*EXERCISE AIM:* Update the material below by changing each "Where should I click to" to "Where do I click to" and leaving everything else untouched.

*THE INPUT:*
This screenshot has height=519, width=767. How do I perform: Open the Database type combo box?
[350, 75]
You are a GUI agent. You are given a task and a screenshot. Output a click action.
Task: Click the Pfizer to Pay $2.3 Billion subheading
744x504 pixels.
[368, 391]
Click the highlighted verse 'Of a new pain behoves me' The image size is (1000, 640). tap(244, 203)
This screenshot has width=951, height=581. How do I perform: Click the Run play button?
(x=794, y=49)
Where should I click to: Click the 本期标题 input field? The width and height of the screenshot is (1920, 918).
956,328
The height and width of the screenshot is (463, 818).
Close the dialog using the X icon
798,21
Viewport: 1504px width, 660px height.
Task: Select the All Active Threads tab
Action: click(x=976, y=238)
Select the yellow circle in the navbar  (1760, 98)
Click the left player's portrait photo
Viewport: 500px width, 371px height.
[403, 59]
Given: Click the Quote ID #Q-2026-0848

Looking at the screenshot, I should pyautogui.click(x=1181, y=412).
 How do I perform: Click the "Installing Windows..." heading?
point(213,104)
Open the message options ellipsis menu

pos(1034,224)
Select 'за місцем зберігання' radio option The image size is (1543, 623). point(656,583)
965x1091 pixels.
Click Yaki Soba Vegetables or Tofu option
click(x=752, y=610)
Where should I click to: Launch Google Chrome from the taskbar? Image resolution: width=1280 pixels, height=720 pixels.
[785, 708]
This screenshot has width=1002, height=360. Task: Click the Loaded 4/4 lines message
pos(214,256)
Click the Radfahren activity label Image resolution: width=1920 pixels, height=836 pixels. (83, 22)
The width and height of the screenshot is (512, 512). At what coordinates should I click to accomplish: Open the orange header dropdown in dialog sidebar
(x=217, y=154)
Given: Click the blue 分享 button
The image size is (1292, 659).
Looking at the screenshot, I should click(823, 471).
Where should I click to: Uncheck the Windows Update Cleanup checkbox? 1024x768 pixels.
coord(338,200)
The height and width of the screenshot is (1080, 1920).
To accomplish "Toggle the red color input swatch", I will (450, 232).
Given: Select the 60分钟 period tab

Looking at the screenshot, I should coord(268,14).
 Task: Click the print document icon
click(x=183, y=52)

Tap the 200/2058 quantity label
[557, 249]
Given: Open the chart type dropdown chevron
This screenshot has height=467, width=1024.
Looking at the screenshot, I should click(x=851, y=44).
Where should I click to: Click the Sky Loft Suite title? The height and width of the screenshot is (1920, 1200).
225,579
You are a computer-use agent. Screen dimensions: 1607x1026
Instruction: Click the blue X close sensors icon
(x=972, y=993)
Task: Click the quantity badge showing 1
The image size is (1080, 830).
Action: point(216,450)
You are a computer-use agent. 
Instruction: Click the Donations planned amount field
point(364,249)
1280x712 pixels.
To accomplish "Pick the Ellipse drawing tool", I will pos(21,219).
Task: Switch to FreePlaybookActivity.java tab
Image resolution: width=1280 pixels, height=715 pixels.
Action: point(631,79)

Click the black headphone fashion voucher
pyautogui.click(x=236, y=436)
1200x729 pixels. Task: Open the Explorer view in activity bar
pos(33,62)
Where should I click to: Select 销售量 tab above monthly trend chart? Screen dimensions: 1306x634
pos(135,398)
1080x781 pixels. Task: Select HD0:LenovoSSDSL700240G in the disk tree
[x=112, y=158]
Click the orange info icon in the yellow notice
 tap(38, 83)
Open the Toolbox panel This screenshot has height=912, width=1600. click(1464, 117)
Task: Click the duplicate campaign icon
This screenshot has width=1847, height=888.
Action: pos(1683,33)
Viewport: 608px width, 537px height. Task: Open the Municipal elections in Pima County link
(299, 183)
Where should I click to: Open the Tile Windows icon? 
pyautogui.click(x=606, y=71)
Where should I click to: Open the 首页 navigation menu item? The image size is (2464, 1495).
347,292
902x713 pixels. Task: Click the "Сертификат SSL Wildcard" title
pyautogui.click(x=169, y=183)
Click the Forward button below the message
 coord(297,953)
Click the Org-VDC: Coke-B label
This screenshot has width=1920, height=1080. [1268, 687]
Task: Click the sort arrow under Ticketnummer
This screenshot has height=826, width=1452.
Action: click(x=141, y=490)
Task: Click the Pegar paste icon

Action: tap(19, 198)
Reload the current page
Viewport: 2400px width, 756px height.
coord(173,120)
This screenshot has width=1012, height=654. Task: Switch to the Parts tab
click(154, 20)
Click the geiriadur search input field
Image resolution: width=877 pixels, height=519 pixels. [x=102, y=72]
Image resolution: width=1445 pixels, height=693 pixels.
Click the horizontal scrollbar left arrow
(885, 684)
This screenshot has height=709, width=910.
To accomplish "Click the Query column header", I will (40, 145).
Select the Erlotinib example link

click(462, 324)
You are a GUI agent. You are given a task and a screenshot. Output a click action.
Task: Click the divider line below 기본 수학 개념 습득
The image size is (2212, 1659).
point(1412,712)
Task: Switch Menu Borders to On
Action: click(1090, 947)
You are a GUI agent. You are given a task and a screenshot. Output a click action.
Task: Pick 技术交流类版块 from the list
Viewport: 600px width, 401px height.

*TASK RESULT:*
This screenshot has height=519, width=767. How do I perform: Open the Database type combo box?
[350, 75]
You are a GUI agent. You are given a task and a screenshot. Output a click action.
Task: Click the Pfizer to Pay $2.3 Billion subheading
744x504 pixels.
[368, 391]
Click the highlighted verse 'Of a new pain behoves me' The image size is (1000, 640). tap(244, 203)
This screenshot has width=951, height=581. How do I perform: Click the Run play button?
(x=794, y=49)
Where do I click to: Click the 本期标题 input field? The width and height of the screenshot is (1920, 918).
956,328
The height and width of the screenshot is (463, 818).
Close the dialog using the X icon
798,21
Viewport: 1504px width, 660px height.
Task: Select the All Active Threads tab
Action: click(x=976, y=238)
Select the yellow circle in the navbar  (1760, 98)
Click the left player's portrait photo
Viewport: 500px width, 371px height.
[403, 59]
Given: Click the Quote ID #Q-2026-0848

Looking at the screenshot, I should pyautogui.click(x=1181, y=412).
 How do I perform: Click the "Installing Windows..." heading?
point(213,104)
Open the message options ellipsis menu

pos(1034,224)
Select 'за місцем зберігання' radio option The image size is (1543, 623). point(656,583)
965x1091 pixels.
Click Yaki Soba Vegetables or Tofu option
click(x=752, y=610)
Where do I click to: Launch Google Chrome from the taskbar? Image resolution: width=1280 pixels, height=720 pixels.
[785, 708]
This screenshot has width=1002, height=360. Task: Click the Loaded 4/4 lines message
pos(214,256)
Click the Radfahren activity label Image resolution: width=1920 pixels, height=836 pixels. (83, 22)
The width and height of the screenshot is (512, 512). At what coordinates should I click to accomplish: Open the orange header dropdown in dialog sidebar
(x=217, y=154)
Given: Click the blue 分享 button
The image size is (1292, 659).
Looking at the screenshot, I should click(823, 471).
Where do I click to: Uncheck the Windows Update Cleanup checkbox? 1024x768 pixels.
coord(338,200)
The height and width of the screenshot is (1080, 1920).
To accomplish "Toggle the red color input swatch", I will (450, 232).
Given: Select the 60分钟 period tab

Looking at the screenshot, I should coord(268,14).
 Task: Click the print document icon
click(x=183, y=52)

Tap the 200/2058 quantity label
[557, 249]
Given: Open the chart type dropdown chevron
This screenshot has height=467, width=1024.
Looking at the screenshot, I should click(x=851, y=44).
Where do I click to: Click the Sky Loft Suite title? The height and width of the screenshot is (1920, 1200).
225,579
You are a computer-use agent. Screen dimensions: 1607x1026
Instruction: Click the blue X close sensors icon
(x=972, y=993)
Task: Click the quantity badge showing 1
The image size is (1080, 830).
Action: point(216,450)
You are a computer-use agent. 
Instruction: Click the Donations planned amount field
point(364,249)
1280x712 pixels.
To accomplish "Pick the Ellipse drawing tool", I will pos(21,219).
Task: Switch to FreePlaybookActivity.java tab
Image resolution: width=1280 pixels, height=715 pixels.
Action: point(631,79)

Click the black headphone fashion voucher
pyautogui.click(x=236, y=436)
1200x729 pixels. Task: Open the Explorer view in activity bar
pos(33,62)
Where do I click to: Select 销售量 tab above monthly trend chart? Screen dimensions: 1306x634
pos(135,398)
1080x781 pixels. Task: Select HD0:LenovoSSDSL700240G in the disk tree
[x=112, y=158]
Click the orange info icon in the yellow notice
 tap(38, 83)
Open the Toolbox panel This screenshot has height=912, width=1600. click(1464, 117)
Task: Click the duplicate campaign icon
This screenshot has width=1847, height=888.
Action: pos(1683,33)
Viewport: 608px width, 537px height. Task: Open the Municipal elections in Pima County link
(299, 183)
Where do I click to: Open the Tile Windows icon? 
pyautogui.click(x=606, y=71)
Where do I click to: Open the 首页 navigation menu item? The image size is (2464, 1495).
347,292
902x713 pixels. Task: Click the "Сертификат SSL Wildcard" title
pyautogui.click(x=169, y=183)
Click the Forward button below the message
 coord(297,953)
Click the Org-VDC: Coke-B label
This screenshot has width=1920, height=1080. [1268, 687]
Task: Click the sort arrow under Ticketnummer
This screenshot has height=826, width=1452.
Action: click(x=141, y=490)
Task: Click the Pegar paste icon

Action: tap(19, 198)
Reload the current page
Viewport: 2400px width, 756px height.
coord(173,120)
This screenshot has width=1012, height=654. Task: Switch to the Parts tab
click(154, 20)
Click the geiriadur search input field
Image resolution: width=877 pixels, height=519 pixels. [x=102, y=72]
Image resolution: width=1445 pixels, height=693 pixels.
Click the horizontal scrollbar left arrow
(885, 684)
This screenshot has height=709, width=910.
To accomplish "Click the Query column header", I will (40, 145).
Select the Erlotinib example link

click(462, 324)
You are a GUI agent. You are given a task and a screenshot. Output a click action.
Task: Click the divider line below 기본 수학 개념 습득
The image size is (2212, 1659).
point(1412,712)
Task: Switch Menu Borders to On
Action: click(1090, 947)
You are a GUI agent. You are given a task and a screenshot. Output a click action.
Task: Pick 技术交流类版块 from the list
Viewport: 600px width, 401px height.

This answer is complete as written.